Trechos do comunicado:

“A editora Companhia das Letras reitera que confia no conteúdo do livro Aparelho sexual e Cia, uma obra que enfoca todos os aspectos da sexualidade, com sólida base pedagógica e rigor científico. Justamente por sua seriedade e pela importância do tema — cuja dificuldade de tratamento foi superada pela leveza na abordagem de assuntos como a paixão, as mudanças da puberdade, a contracepção, doenças sexualmente transmissíveis, pedofilia e incesto —, a obra foi publicada em 10 línguas, vendeu mais de 1,5 milhões de exemplares no mundo, e foi transformada em exposição, que ficou em cartaz duas vezes na Cité des Sciences et de l’Industrie, em Paris, e viajou por 7 anos pela Europa, sem que tivesse recebido qualquer acusação ou reprimenda. Ao contrário, virou um modelo de como informar os jovens sobre temas importantes e incontornáveis, a partir de um tratamento comprometido e cuidadoso.”

Gostaríamos de lembrar que Aparelho sexual e Cia foi lançado pelo selo juvenil da editora em 2007, e no nosso catálogo era sugerido para o 6º, 7º, 8º e 9º anos do Ensino Fundamental, ou seja, para alunos de 11 a 15 anos. A indicação de cada escola é livre, a Companhia das Letras não tem nenhuma interferência sobre ela.

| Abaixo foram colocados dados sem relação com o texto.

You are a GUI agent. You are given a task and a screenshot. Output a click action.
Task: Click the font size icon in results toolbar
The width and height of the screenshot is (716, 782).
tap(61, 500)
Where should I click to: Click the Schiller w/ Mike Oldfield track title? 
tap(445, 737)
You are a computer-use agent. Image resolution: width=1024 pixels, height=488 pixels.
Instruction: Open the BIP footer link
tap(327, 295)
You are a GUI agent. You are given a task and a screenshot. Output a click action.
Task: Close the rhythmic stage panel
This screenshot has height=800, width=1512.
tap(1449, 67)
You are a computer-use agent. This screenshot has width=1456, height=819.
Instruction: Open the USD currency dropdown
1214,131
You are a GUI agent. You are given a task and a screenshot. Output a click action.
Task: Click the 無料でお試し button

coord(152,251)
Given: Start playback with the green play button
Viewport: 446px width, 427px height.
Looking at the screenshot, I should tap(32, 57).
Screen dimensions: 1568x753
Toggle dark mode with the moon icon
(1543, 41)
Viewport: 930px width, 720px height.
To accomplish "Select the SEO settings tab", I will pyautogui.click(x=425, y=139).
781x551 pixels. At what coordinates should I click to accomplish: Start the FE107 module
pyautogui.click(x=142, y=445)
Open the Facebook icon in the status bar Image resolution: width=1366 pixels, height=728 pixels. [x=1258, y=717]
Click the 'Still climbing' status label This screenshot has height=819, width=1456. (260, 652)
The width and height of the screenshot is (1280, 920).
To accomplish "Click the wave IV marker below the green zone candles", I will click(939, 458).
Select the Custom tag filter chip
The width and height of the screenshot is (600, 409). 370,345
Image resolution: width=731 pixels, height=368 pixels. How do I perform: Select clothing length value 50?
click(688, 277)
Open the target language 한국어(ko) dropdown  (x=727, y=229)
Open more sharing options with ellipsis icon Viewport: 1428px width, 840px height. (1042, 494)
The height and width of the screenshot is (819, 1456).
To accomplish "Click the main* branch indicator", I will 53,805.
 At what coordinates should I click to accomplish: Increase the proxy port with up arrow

“O conteúdo da obra nada tem de pornográfico, uma vez que, formar e informar as crianças sobre sexualidade com responsabilidade é, inclusive, preocupação manifestada pelo próprio Estado, por meio de sua Secretaria de Cultura do Ministério da Educação que criou, dentre os Parâmetros Curriculares Nacionais (PCN), um específico à “Orientação Sexual” para crianças, jovens e adolescentes.”  

“Ao contrário do que afirmou erroneamente o candidato à Presidência em entrevista ao Jornal Nacional na noite de 28 de agosto, ele nunca foi comprado pelo MEC, como tampouco fez parte de nenhum suposto “kit gay”.”